Recently we learned that the conservative leadership of Indiana has led to a $1.2 billion dollar surplus in that state’s coffers. By cutting spending, finding prudent efficiencies and without raising any taxes, Indiana Gov. Mitch Daniels has put Indiana on a path to financial prosperity. By assuring businesses that the state won’t come around with its tax collecting hands out any time soon, they’ve vastly improved their business climate. Already, businesses and entrepreneurs are flooding across the border from Illinois and other high-tax states seeking refuge.
Ohio and specifically cited their conservative leadership and fiscal prudence. Ohio is experiencing renewed economic growth and is on pace to bounce back.
To our south, Tennessee has no income tax and remains one of the lowest tax burden states in America. Last year, the average Kentuckian paid almost $1,000 more in taxes than the average Tennessean who made the same salary.
Keep in mind these three states surrounding Kentucky have been able to maintain economic stability and even grow during one of the deepest recessions in memory. And they have positioned themselves to take advantage of the inevitable migration of tax refugees from high tax states like New York, Illinois, Michigan and California.
What has Kentucky done to keep up? Well, Forbes Magazine named us the worst-run state in America, and we’ve borrowed more money against our future to plug the gaps created by our outrageous spending, seeing our own credit rating downgraded as a result.
Gov. Steve Beshear brags about balancing the budget eight times during his three and a half years as governor. That’s no accomplishment, because he’s had to borrow money almost every time to do it. If you have to borrow and balance a budget twice a year, it means you are spending too much.
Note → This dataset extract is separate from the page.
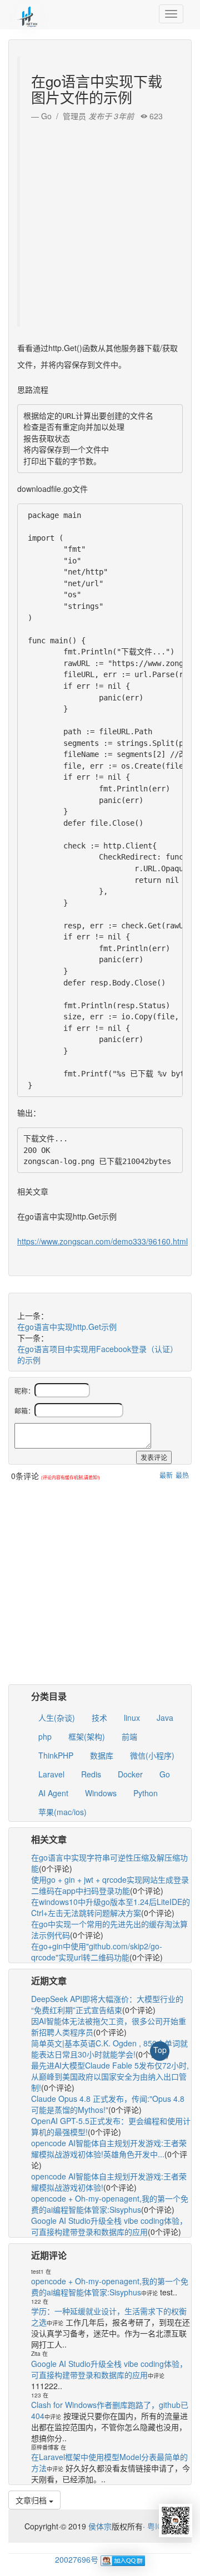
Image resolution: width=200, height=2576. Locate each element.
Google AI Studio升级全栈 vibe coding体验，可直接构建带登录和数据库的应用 (109, 2226)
The governor could have used the financial crisis as a chance to position Kentucky for the future. Instead, he’s missed one of the greatest opportunities to come our way in a generation.
At a Farm Bureau forum last week, Beshear steadfastly refused to talk about tax reform, calling it a tax increase. He couldn’t be further from the truth about a proposal that sits before him.
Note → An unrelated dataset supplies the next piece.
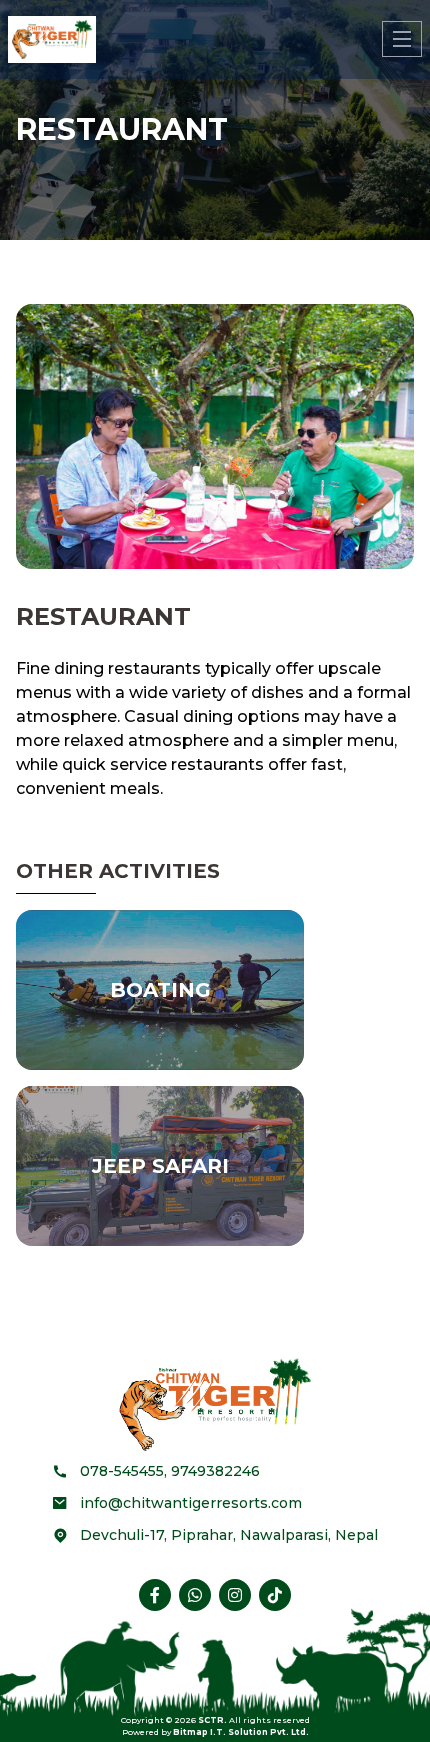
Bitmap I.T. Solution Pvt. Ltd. (241, 1732)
We could put an average of $2,500 per year back in the pockets of working Kentuckians by eliminating the income tax and instituting a lower, but broader based sales tax (5.5 percent).
Some industries wrongly fear such a proposal, thinking that it will lead to an increased cost of doing business. But the payroll and corporate income taxes would be gone, more than making up for the sales tax assessed, creating room for healthy competition and growth.
The result, as has been proven before, would be an increase in the number of businesses choosing to locate their companies in Kentucky, an increase in jobs, and more cash in hand for every Kentuckian to spend.
But instead of looking at this innovative idea that could have put us in the lead of other states that are now making these changes, Kentucky is now authoritatively pulling up the rear.
During the recent conflict in Libya, when confronted about America refusing to take the lead in the NATO action, a member of Obama’s administration famously said that “America is leading from behind.” It is fitting that Beshear heartily endorsed Barack Obama for president in 2008. Sadly, this statement is just as appropriate to describe Beshear’s economic leadership of Kentucky. While other states are taking the necessary steps to position themselves for prosperity, the governor and his hapless administration are blissfully “leading from behind.”